Access to data
THE Sindh Police`s formal request to the interior ministry to be allowed access to Nadra`s fingerprints` database is a step in the right direction. Police officials have said that access to family records as well as fingerprints stored on Nadra`s system should help the force fight regular crime as well as aid counter-terrorism efforts.
Though the police already have the data of around 200,000 suspects on file, linking up with Nadra will give law-enforcers access to a much wider pool of information, as the authority claims to have the data of over 96 million citizens stored on its system. Currently, Nadra only cooperates with law-enforcement agencies in `high-profile` cases and that too upon the instructions of the interior ministry.
It is no secret that police across Pakistan use archaic methods of investigation, and despite many efforts to overhaul the system there has been little tangible success in reforming the police culture. Police officials rarely use methods employing forensic science to probe crimes, while in the past institutions set up to promote scientific investigation of crimes have faced budget cuts. Considering the fact that criminals and terrorists are becoming increasingly high-tech in their operations, it is of utmost importance that law-enforcement agencies keep pace with such elements and use modern scientific methods to investigate and prevent crime.
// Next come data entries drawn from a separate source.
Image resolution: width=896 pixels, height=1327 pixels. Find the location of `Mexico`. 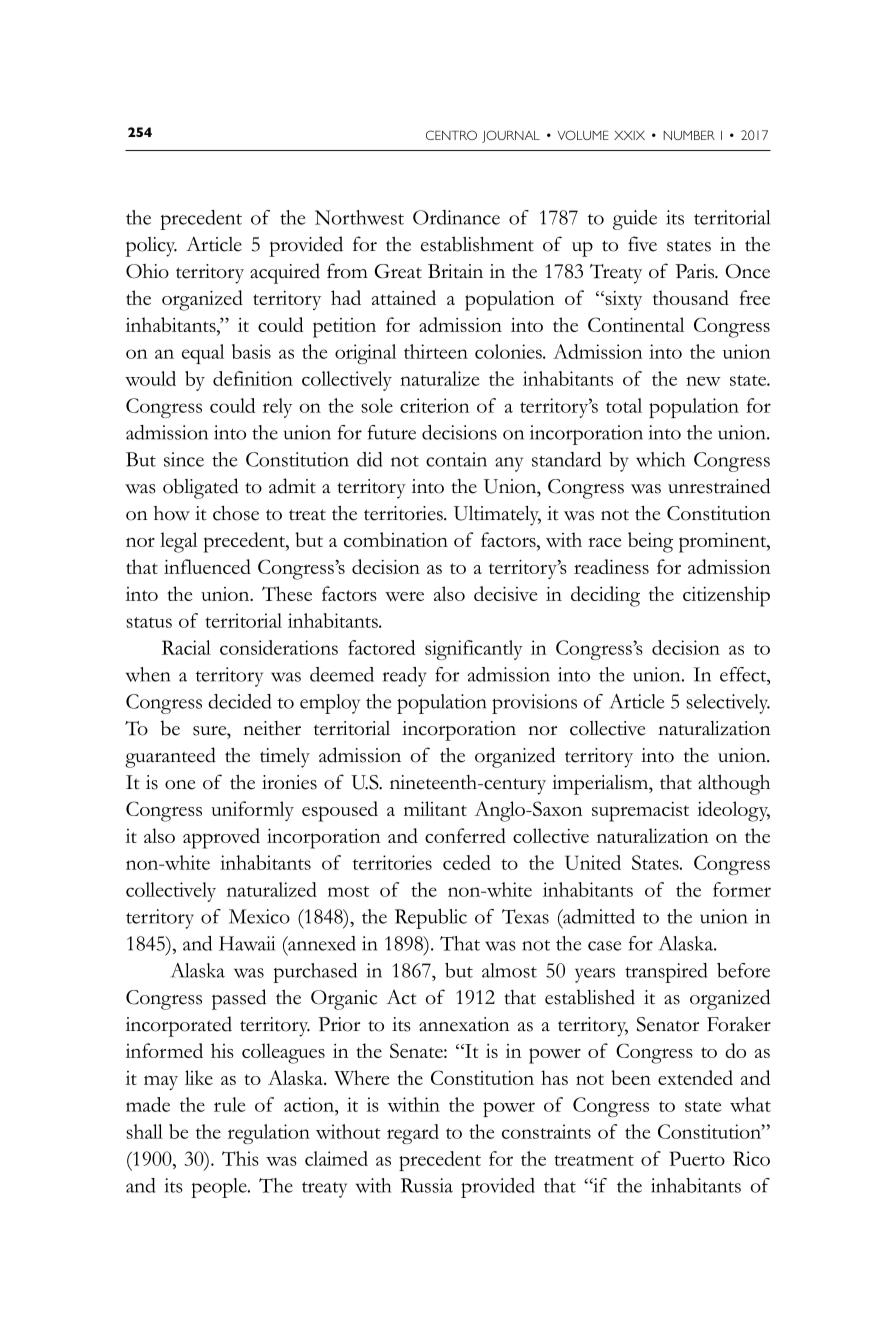

Mexico is located at coordinates (259, 916).
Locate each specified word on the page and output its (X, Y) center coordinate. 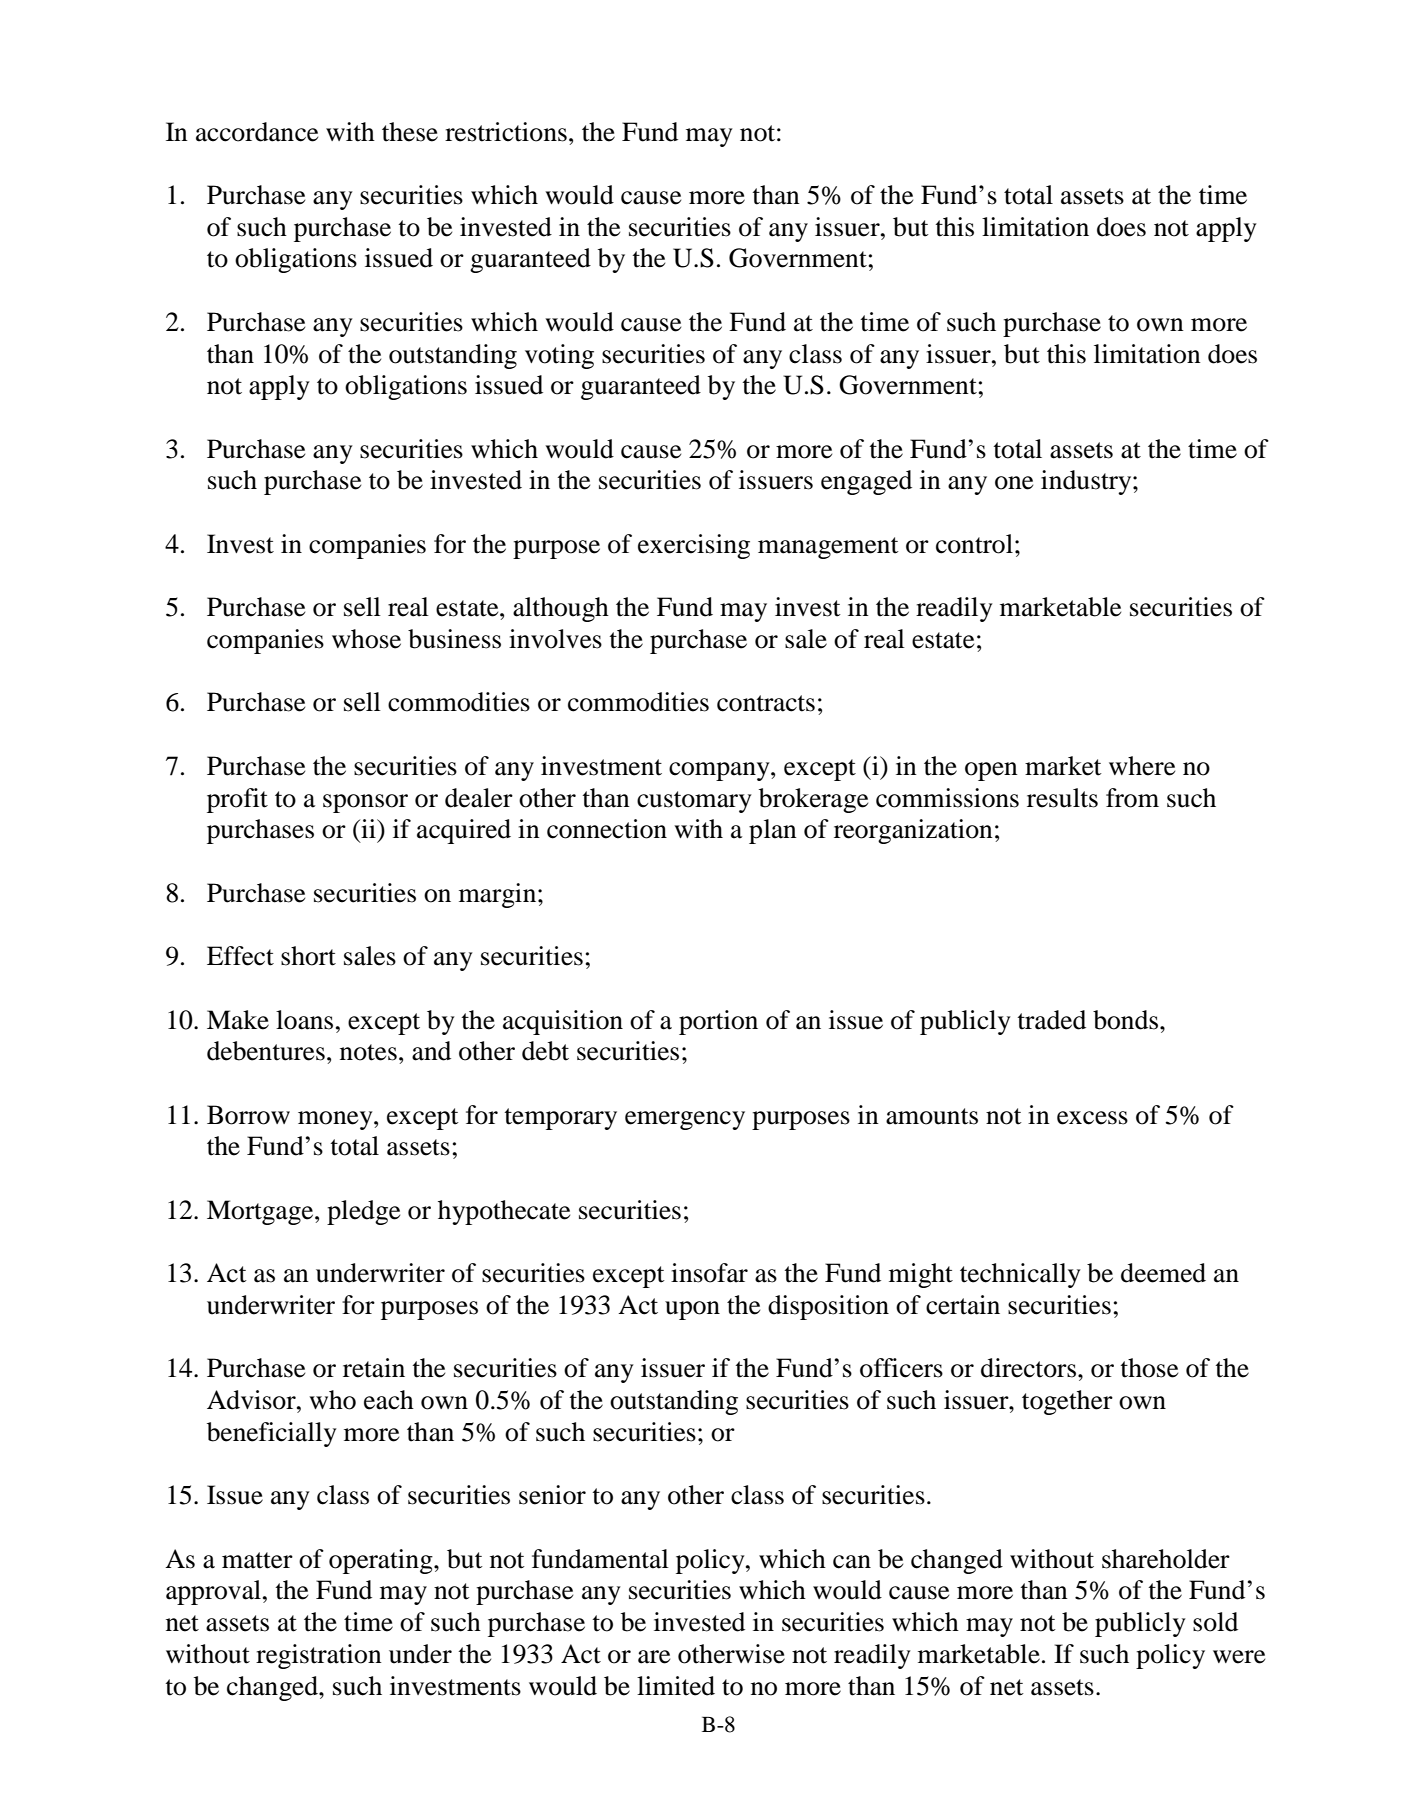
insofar (709, 1273)
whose (366, 639)
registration (319, 1656)
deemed (1163, 1273)
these (410, 132)
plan (773, 831)
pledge (363, 1212)
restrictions (506, 132)
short (308, 956)
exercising (694, 546)
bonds (1127, 1020)
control (974, 544)
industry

Hence it is hoped that the Sindh Police`s proposal sees the light of day and a working relationship is established between Nadra and all law-enforcement agencies. Police officers must be trained in such a way that obtaining fingerprints and securing crime scenes become standard operating procedure in everything from routine burglaries to acts of terrorism. Also, if the police are indeed granted access to Nadra`s database, the authorities must ensure that citizens` privacy and rights are respected and that the data is not misused.